FileNotFoundError: [Errno 2] No such file or directory: '../datasets/rplan/list.txt'
how to solve it?
hey, u should writ a script.
import os
def get_image_number(name):
return int(name.split(".")[0])
def write_filenames_to_txt(directory, txt_file):
json_names = os.listdir(directory)
json_names = sorted(json_names, key=get_image_number)
with open(txt_file, 'w') as f:
for filename in json_names:
f.write(filename + '\n')
write_filenames_to_txt("plan_json", "list.txt")
@YuP2905 Hi, thanks for the suggestion. I tried the script and made the list.txt file, then placed it inside the rplan folder. But I am getting this issue:
PS E:\HouseDiffusion\house_diffusion> python image_train.py --dataset rplan --batch_size 32 --set_name train --target_set 8
Logging to ckpts\openai_2024_04_06_02_24_29_449396
creating model and diffusion...
Number of model parameters: 26541330
COSINE
creating data loader...
training...
loading train of target set 8
Traceback (most recent call last):
File "E:\HouseDiffusion\house_diffusion\image_train.py", line 90, in <module>
main()
File "E:\HouseDiffusion\house_diffusion\image_train.py", line 47, in main
TrainLoop(
File "E:\HouseDiffusion\house_diffusion\house_diffusion\train_util.py", line 160, in run_loop
batch, cond = next(self.data)
File "E:\HouseDiffusion\house_diffusion\house_diffusion\rplanhg_datasets.py", line 31, in load_rplanhg_data
dataset = RPlanhgDataset(set_name, analog_bit, target_set)

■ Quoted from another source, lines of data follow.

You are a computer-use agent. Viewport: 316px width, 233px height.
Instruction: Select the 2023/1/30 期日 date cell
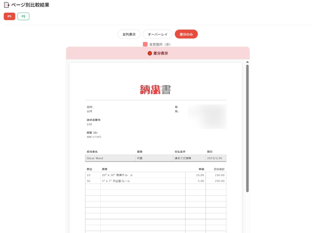point(215,158)
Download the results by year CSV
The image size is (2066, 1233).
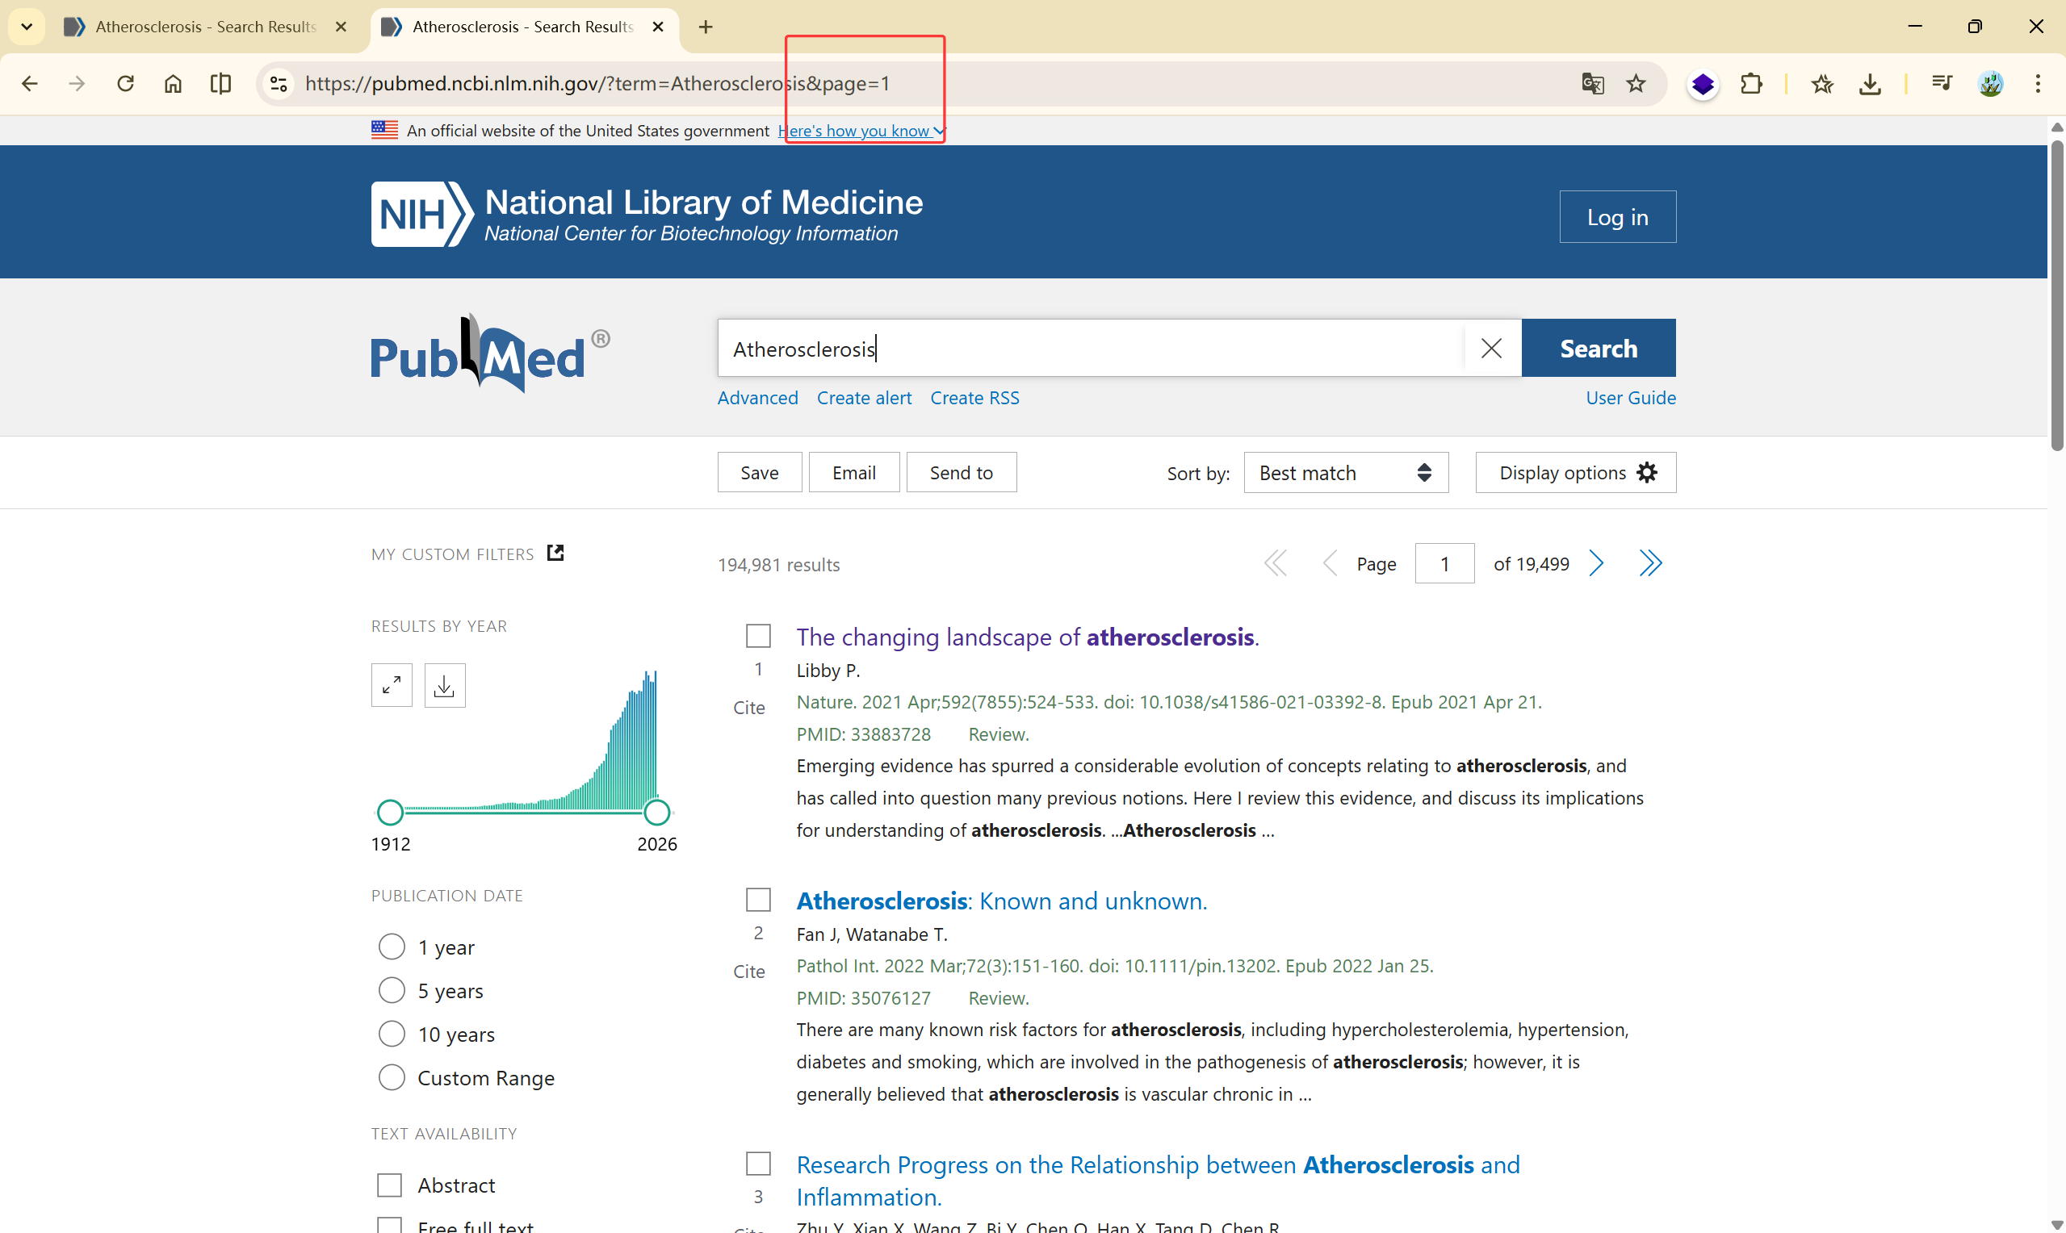click(445, 685)
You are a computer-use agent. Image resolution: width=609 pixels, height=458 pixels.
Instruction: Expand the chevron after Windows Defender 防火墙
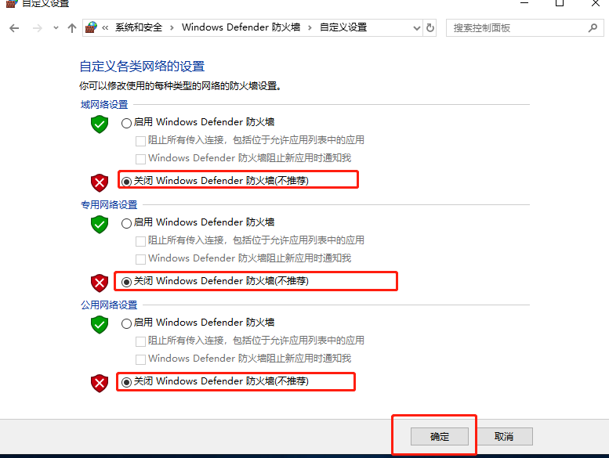(310, 28)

File "E:\HouseDiffusion\house_diffusion\house_diffusion\rplanhg_datasets.py", line 117, in __init__
with open(f'{base_dir}/list.txt') as f:
FileNotFoundError: [Errno 2] No such file or directory: '../datasets/rplan/list.txt'
I think u should check your path
Hi, I have the same problem. The error message is exactly the same as yours. In which path did you put the list.txt file to solve this problem?
Hi, I have the same problem. The error message is exactly the same as yours. In which path did you put the list.txt file to solve this problem?
Sorry, I haven't focused on this project for a long time. But I think you can find out original dataset. That's how I solved this issue at that time.